-- Task directions --
Scan the entries for lines containing the string "Entreprise". Reply with how many there are, and nothing else.

:: Material for this exercise

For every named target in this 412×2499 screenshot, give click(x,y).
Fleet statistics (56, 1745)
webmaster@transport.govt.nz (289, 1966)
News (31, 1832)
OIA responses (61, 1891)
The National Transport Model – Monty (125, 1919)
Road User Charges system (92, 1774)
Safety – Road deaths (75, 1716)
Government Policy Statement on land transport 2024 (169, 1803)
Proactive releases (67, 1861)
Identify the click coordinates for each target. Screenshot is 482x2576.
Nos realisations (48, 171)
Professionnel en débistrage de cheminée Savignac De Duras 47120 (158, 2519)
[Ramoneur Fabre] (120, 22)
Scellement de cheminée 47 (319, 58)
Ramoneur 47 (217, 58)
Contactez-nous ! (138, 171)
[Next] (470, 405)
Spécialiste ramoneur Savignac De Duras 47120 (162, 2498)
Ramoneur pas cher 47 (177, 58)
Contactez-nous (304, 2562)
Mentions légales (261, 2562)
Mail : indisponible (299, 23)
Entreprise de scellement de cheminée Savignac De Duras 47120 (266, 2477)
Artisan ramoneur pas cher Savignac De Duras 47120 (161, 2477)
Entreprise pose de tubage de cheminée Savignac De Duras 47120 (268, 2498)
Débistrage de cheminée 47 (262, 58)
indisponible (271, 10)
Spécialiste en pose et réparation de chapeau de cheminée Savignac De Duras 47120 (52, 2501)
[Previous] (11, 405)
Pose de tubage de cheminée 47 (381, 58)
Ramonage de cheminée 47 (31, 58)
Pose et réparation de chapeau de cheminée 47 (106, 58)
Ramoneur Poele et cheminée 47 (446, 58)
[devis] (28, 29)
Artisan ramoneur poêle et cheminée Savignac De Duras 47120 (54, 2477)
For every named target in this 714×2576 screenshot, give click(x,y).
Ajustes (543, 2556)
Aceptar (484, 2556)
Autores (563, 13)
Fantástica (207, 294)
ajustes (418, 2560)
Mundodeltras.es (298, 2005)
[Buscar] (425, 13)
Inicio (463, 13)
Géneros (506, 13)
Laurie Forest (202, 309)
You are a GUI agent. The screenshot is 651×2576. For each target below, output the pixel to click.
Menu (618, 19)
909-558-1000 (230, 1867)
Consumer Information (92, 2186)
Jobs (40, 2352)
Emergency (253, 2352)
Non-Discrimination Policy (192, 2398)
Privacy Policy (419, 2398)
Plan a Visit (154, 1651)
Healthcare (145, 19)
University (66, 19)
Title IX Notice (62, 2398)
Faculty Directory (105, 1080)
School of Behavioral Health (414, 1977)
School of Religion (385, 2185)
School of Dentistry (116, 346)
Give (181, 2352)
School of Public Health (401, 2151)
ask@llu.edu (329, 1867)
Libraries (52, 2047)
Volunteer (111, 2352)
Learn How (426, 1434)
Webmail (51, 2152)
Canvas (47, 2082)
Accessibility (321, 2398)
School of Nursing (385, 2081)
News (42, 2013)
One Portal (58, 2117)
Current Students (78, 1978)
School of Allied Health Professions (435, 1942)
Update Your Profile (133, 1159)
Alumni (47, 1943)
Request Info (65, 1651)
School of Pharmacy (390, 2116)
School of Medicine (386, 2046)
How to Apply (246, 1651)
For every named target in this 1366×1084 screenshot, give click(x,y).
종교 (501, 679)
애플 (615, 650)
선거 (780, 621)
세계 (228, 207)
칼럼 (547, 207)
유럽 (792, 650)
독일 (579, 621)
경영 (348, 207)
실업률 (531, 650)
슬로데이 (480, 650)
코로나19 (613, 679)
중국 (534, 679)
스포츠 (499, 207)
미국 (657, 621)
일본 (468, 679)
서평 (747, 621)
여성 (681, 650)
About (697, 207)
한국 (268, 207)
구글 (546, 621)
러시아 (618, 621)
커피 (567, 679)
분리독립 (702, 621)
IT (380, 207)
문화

::::

-- Exercise output --
2